Distinction of homographs which are no homophones: n.a.

Character set used in annotations: ok

Any other language dependent information as abbreviations etc: given

Annotation manual, guidelines, instructions: given

Description of quality assurance procedures: not given

Selection of annotators: not given

Training of annotators: not given

Annotation tools used: n.a.

· Lexicon:

Format: ok

Text-to-phoneme procedure: ok

Explanation or reference to the phoneme set: ok. (SAMPA.TXT)

Phonological or higher order phenomena accounted in the phonemic transcriptions: ok

· Statistical information:

Frequency of sub-word units: phonemes (diphones, triphones, syllables,...): n.a.

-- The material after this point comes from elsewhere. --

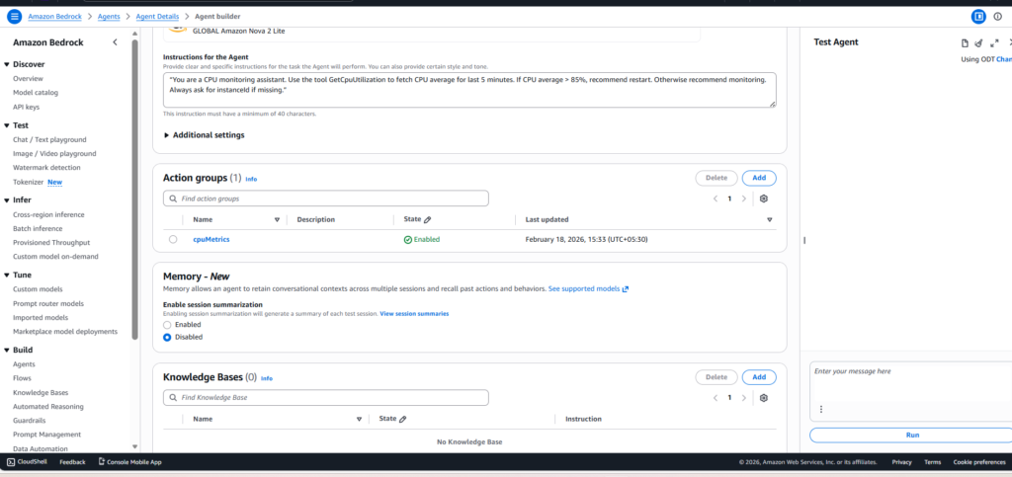
Task: Enable session summarization radio option
Action: [167, 325]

Word frequency table: n.a.

· Others:

Any other essential language-dependent information or convention: n.a.

Indication of how many files were double-checked by the producer together with percentage of detected errors: not given

Status of documentation: acceptable

II.) Automatic validation

The following list contains all validation steps with the methodology and results.

Completeness of signal files: ok

Completeness of meta data files: ok

Completeness of annotation files: ok.

Correctness of file names: ok.

Empty files: none

Status of signal, annotation and meta data files: ok

Cross checks of meta information: ok

Cross checks of summary listings: ok

Annotation and lexicon contents: ok

III.) Manual Validation

5% of the 'usable' data, the BAS files and the annotation SAM files were checked in comparison. 10,50% of the data contained errors (42 errors out of 400). In some par files the various noise classes were not marked.

IV.) Other Relevant Observations

none

V.) Comments for Improvement

The revalidation was able to repair some data (par files, lexicon). The results of the manual validation couldn't be repaired.

VI.) Result

The corpus is ok. The corpus is well documented and no data or documentation files are missing.